S’il peut interpeller avec une telle exigence c’est que sa personne, ses actes et ses paroles, exercent sur celui qui se laisse toucher une attraction à nulle autre semblable, une séduction qui est celle de Dieu même. «Tu m’as séduit, Seigneur, et je me suis laissé séduire», confesse le prophète Jérémie. Qui se laisse séduire par le Christ peut accueillir son appel au renoncement. Celui-ci est inacceptable s’il n’est pas la réponse à l’attrait suscité par la personne de Jésus et son évangile. Le renoncement demandé dans l’évangile de ce dimanche est le côté pile d’une médaille dont l’endroit est le désir d’être disciple. Désir qui ne concerne pas quelques privilégiés. C’est aux «grandes foules qui font route avec lui» que Jésus adresse son appel. La joie – et le tourment, car «tout amour implique de grands dérangements» (Péguy) – de se laisser séduire par le Christ Jésus est offerte à tous. Etre disciple n’est pas réservé à une «garde rapprochée».

Ce renoncement pourrait s’appeler liberté spirituelle, liberté dans l’Esprit.

Alors si ce désir est éveillé, il faut le prendre au sérieux. C’est ce à quoi invitent les deux petites paraboles. Il faut s’asseoir, c’est-à-dire prendre du temps, pour peser sa décision, comme le font l’homme qui veut bâtir une tour et le roi qui se prépare à partir en guerre. Il est tout aussi impossible d’être disciple de Jésus sans renoncer à tout que de se lancer dans la construction d’une tour sans avoir de quoi aller jusqu’au bout ou de partir en guerre avec dix mille hommes contre une armée de vingt mille. Ces deux petits récits disent avec force que les conditions posées par Jésus ne sont pas négociables.

Mais alors on a envie de l’interpeller: «A ce prix, qui peut être disciple?», tout comme les apôtres lui demandent: «Alors, qui peut être sauvé?» lorsqu’il leur affirme qu’il est plus facile à un chameau d’entrer par le trou de l’aiguille qu’à un riche d’entrer dans le Royaume de Dieu (Luc 18, 25-27). La réponse de Jésus, «Ce qui est impossible aux hommes est possible à Dieu», suggère que la liberté exigée pour le suivre est à demander à Dieu.

Il s’agit bien, en effet, de liberté. Le renoncement aux biens, aux liens les plus légitimes et les plus chers, et jusqu’à sa propre vie n’implique pas nécessairement, bien sûr, de tout quitter – il y aurait bien peu de disciples engagés dans la vie familiale, économique, sociale,… Ce renoncement pourrait s’appeler liberté spirituelle, liberté dans l’Esprit.

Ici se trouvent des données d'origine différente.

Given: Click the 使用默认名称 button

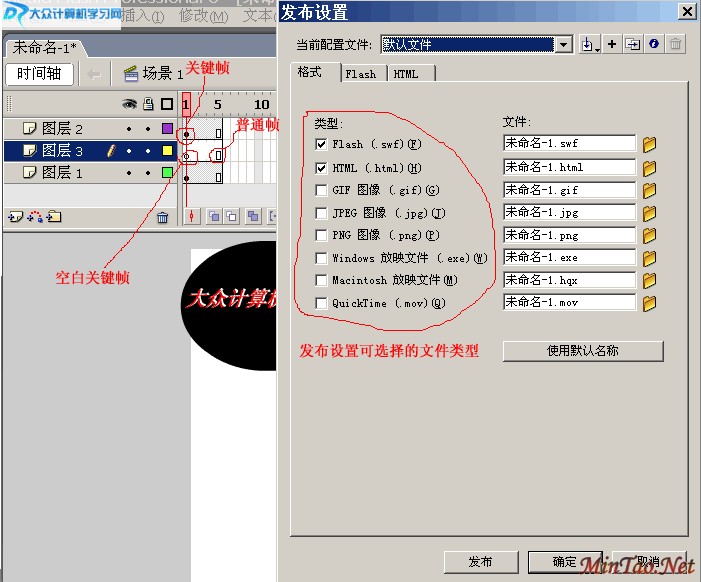Looking at the screenshot, I should point(583,351).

Cet Esprit qui souffle où il veut (Jean 3, 8).

Jeanne-Marie d’Ambly | 02.09.2016


 Luc 14, 25-33

25 De grandes foules faisaient route avec Jésus ; il se retourna et leur dit :

26 « Si quelqu’un vient à moi sans me préférer à son père, sa mère, sa femme, ses enfants, ses frères et sœurs, et même à sa propre vie, il ne peut pas être mon disciple.

27 Celui qui ne porte pas sa croix pour marcher à ma suite ne peut pas être mon disciple.

28 Quel est celui d’entre vous qui, voulant bâtir une tour, ne commence par s’asseoir pour calculer la dépense et voir s’il a de quoi aller jusqu’au bout ?

29 Car, si jamais il pose les fondations et n’est pas capable d’achever, tous ceux qui le verront vont se moquer de lui :

30 »Voilà un homme qui a commencé à bâtir et n’a pas été capable d’achever !»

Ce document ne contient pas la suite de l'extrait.